How to define WINDOWING function in Spark SQL query to avoid repetitive code


I have a query which has many lead and lag, due to which the partition by code is repeated.

If I use Scala code I can define the window spec and reuse it , so is there a way I can reuse the partition code in Spark SQL.
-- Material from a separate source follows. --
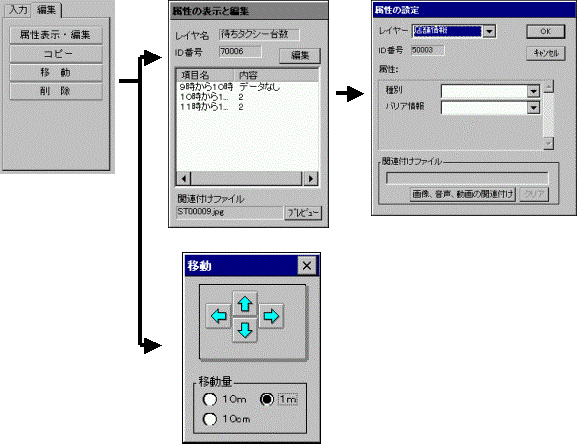Expand the バリア情報 combo box
Image resolution: width=577 pixels, height=444 pixels.
point(533,108)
Objective is to avoid the repetition of "over ( partition by sessionId, deviceId order by entry_datetime ) "

SELECT * ,
lag( channel,1,null ) over ( partition by sessionId, deviceId order by entry_datetime ) as prev_chnl,
lead( channel,1,null ) over ( partition by sessionId, deviceId order by entry_datetime ) as next_chnl,
lag( channel-source,1,null ) over ( partition by sessionId, deviceId order by entry_datetime ) as prev_chnl_source,
lead( channel-source,1,null ) over ( partition by sessionId, deviceId order by entry_datetime ) as next_chnl_source,
FROM RAW_VIEW

RAW_VIEW

+------------+-----------+---------------------+---------+-----------------+
|sessionId   |deviceId   |entry_datetime       |channel  |channel-source   |
+------------+-----------+---------------------+---------+-----------------+
|SESSION-ID-1|DEVICE-ID-1|2018-04-09 15:00:00.0|001      |Internet         |
|SESSION-ID-1|DEVICE-ID-1|2018-04-09 16:00:00.0|002      |Cable            |
|SESSION-ID-1|DEVICE-ID-1|2018-04-09 17:00:00.0|003      |Satellite        |
+------------+-----------+---------------------+---------+-----------------+

FINAL VIEW

+------------+-----------+---------------------+---------+-----------------+---------+---------+-----------------+-----------------+
|sessionId   |deviceId   |entry_datetime       |channel  |channel-source   |prev_chnl|next_chnl|prev_chnl_source |next_chnl_source |
+------------+-----------+---------------------+---------+-----------------+---------+---------+-----------------+-----------------+
|SESSION-ID-1|DEVICE-ID-1|2018-04-09 15:00:00.0|001      |Internet         |null     |002      |null             |Cable            |
|SESSION-ID-1|DEVICE-ID-1|2018-04-09 15:01:00.0|002      |Cable            |001      |003      |Internet         |Satellite        |
|SESSION-ID-1|DEVICE-ID-1|2018-04-09 15:02:00.0|003      |Satellite        |002      |null     |Cable            |null             |
+------------+-----------+---------------------+---------+-----------------+---------+---------+-----------------+-----------------+

Solution

  • You should be able to define named window and reference it in the query:

    SELECT * ,
      lag(channel, 1) OVER w AS prev_chnl,
      lead(channel, 1) OVER w AS next_chnl,
      lag(channel-source, 1) OVER w AS prev_chnl_source,
      lead(channel-source, 1) OVER w AS next_chnl_source,
    FROM raw_view
    WINDOW w AS (PARTITION BY sessionId, deviceId ORDER BY entry_datetime)
    

    but it looks like this functionality is currently broken.